ITEM 3. QUANTITATIVE AND QUALITATIVE DISCLOSURES ABOUT MARKET RISK
We are a smaller reporting company as defined by Rule 12b-2 of the Securities and Exchange Act of 1934, as amended (the “Exchange Act”) and are not required to provide the information required under this item.
ITEM 4. CONTROLS AND PROCEDURES
Evaluation of Disclosure Controls and Procedures
Pursuant to Rule 13a-15(b) under the Securities Exchange Act, of 1934 (“Exchange Act”), the Company carried out an evaluation, with the participation of the Company’s management, including the Company’s Chief Executive Officer (“CEO”) and Chief Financial Officer (“CFO”) (the Company’s principal financial and accounting officer), of the effectiveness of the Company’s disclosure controls and procedures (as defined under Rule 13a-15(e) and Rule 15d-15(e) under the Exchange Act) as of the end of the period covered by this report. Based upon that evaluation, the Company’s CEO and CFO concluded that the Company’s disclosure controls and procedures are not effective , due to a lack of audit committee and segregation of duties caused by limited personnel to ensure that information required to be disclosed by the Company in the reports that the Company files or submits under the Exchange Act, is recorded, processed, summarized and reported, within the time periods specified in the SEC’s rules and forms, and that such information is accumulated and communicated to the Company’s management, including the Company’s CEO and CFO, as appropriate, to allow timely decisions regarding required disclosure.

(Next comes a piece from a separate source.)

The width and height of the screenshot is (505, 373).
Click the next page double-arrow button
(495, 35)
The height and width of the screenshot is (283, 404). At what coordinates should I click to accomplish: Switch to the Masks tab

Limitations on Effectiveness of Controls and Procedures
Our management, including our Chief Executive Officer (Principal Executive Officer) and Chief Financial Officer (Principal Financial Officer), does not expect that our disclosure controls and procedures will prevent all errors and all fraud. A control system, no matter how well conceived and operated, can provide only reasonable, not absolute, assurance that the objectives of the control system are met. Further, the design of a control system must reflect the fact that there are resource constraints and the benefits of controls must be considered relative to their costs. Because of the inherent limitations in all control systems, no evaluation of controls can provide absolute assurance that all control issues and instances of fraud, if any, within the Company have been detected. These inherent limitations include, but are not limited to, the realities that judgments in decision-making can be faulty and that breakdowns can occur because of simple error or mistake. Additionally, controls can be circumvented by the individual acts of some persons, by collusion of two or more people, or by management override of the control. The design of any system of controls also is based in part upon certain assumptions about the likelihood of future events and there can be no assurance that any design will succeed in achieving its stated goals under all potential future conditions. Over time, controls may become inadequate because of changes in conditions, or the degree of compliance with the policies or procedures may deteriorate. Because of the inherent limitations in a cost-effective control system, misstatements due to error or fraud may occur and not be detected.
Management believes that the material weakness set forth above did not have an effect on our financial results.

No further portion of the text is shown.